■ **Article**:
++++++++++
Culture

Godard, un chien dans le jeu de Cannes

Derrière l’excitation médiatique et festivalière, on trouve un film, «Adieu au langage», en 3D mais aussi en relief. Et dont un plan vaudrait au chercheur Godard un Prix Nobel de cinéma, s'il existait.

«Adieu au langage» de Jean-Luc Godard.
«Adieu au langage» de Jean-Luc Godard.

Temps de lecture: 5 minutes

CANNES 2014, JOUR 8
Adieu au langage de Jean-Luc Godard (Compétition officielle) | durée: 1h10 | sortie: 21 mai 2014
Maidan de Sergei Losnitza (Séance spéciale) | durée: 2h07 | sortie: 23 mai 2014
The Search de Michel Hazavanicius (Compétition officielle) | durée: 2h40 | sortie: 26 novembre 2014

Il y a Adieu au langage, qui sort au cinéma ce mercredi 21 mai, et il y a «le Godard à Cannes», assez sidérant phénomène d’excitation médiatique et festivalière. Entre les deux, un gouffre insondable, où le réalisateur Jean-Luc Godard s’est bien gardé de venir se laisser happer, ce qui se serait immanquablement produit s’il avait mis les pieds sur la Croisette. Il s’en explique d’ailleurs dans une lettre filmée à Gilles Jacob et Thierry Frémeaux.
++++++++++
■ **Lignes extraites**:
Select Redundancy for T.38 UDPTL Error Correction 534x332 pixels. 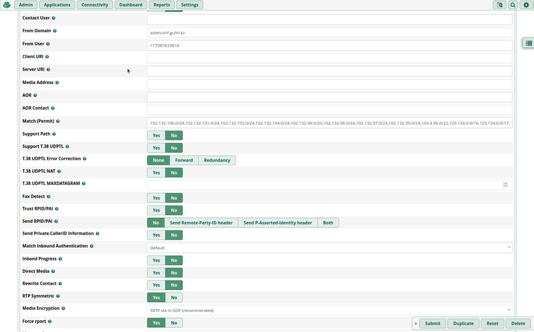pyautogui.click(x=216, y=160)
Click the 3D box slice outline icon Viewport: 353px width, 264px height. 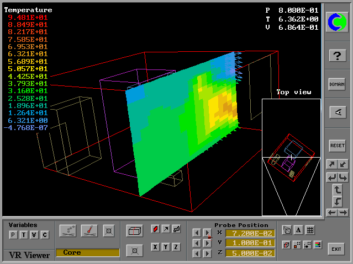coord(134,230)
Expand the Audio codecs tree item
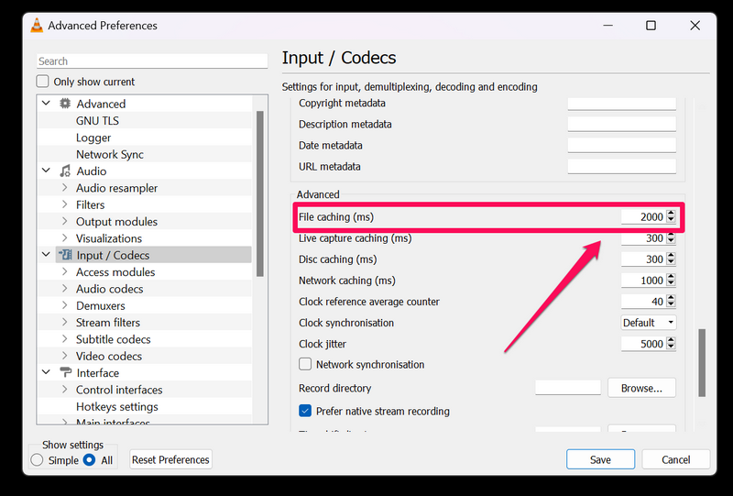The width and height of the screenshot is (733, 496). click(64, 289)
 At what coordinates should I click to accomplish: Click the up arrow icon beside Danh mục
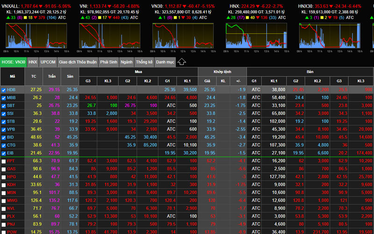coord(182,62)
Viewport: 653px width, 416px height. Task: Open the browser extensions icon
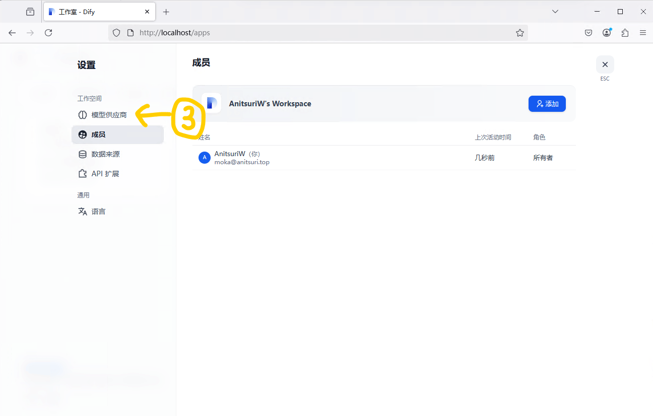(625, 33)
++++++++++
■ **Consigne 1**: Dites si chacune de ces affirmations concorde avec l'article sur Godard à Cannes, en répondant par oui ou par non et en citant les mots de l'article qui tranchent. (a) Le film Adieu au langage dure 1h10. (b) The Search est présenté en séance spéciale. (c) Godard s'explique dans une lettre filmée adressée à Gilles Jacob et Thierry Frémeaux.
■ **Consigne 2**: Reprenez l'article sur Godard à Cannes à la suite de sa dernière phrase et poursuivez-le.
Les lignes reproduites ici forment un matériau indépendant de l'article.

■ **Corrigé 1**:
(a) Oui : « Adieu au langage de Jean-Luc Godard (Compétition officielle) | durée: 1h10 ».
(b) Non : « The Search de Michel Hazavanicius (Compétition officielle) ».
(c) Oui : « Il s’en explique d’ailleurs dans une lettre filmée à Gilles Jacob et Thierry Frémeaux. »

■ **Corrigé 2**:
Dudit phénomène, au-delà de l’expertise des spécialistes des relations publiques qui s’en sont occupé, il faut constater une remontée de la cote people du nom de Godard, qui tient à la disjonction désormais totale avec ce qu’il fait (et que si peu de gens vont voir). Godard a atteint le moment où la radicalité dérangeante et mélancolique de son œuvre ne gêne plus du tout le besoin d’adoration fétichiste d’un public de taille conséquente.

Sur un horizon accablant, la défaite de ce que pour quoi Godard aura filmé et lutté toute sa vie, c’est une sorte de minuscule victoire, son travail de cinéaste n’ayant plus du tout à rendre des comptes aux statues qu’on a commencé de lui ériger il y a longtemps, qui lui ont longtemps nui, et dont voit bien qu’elles n’attendent que son décès pour proliférer à l’infini.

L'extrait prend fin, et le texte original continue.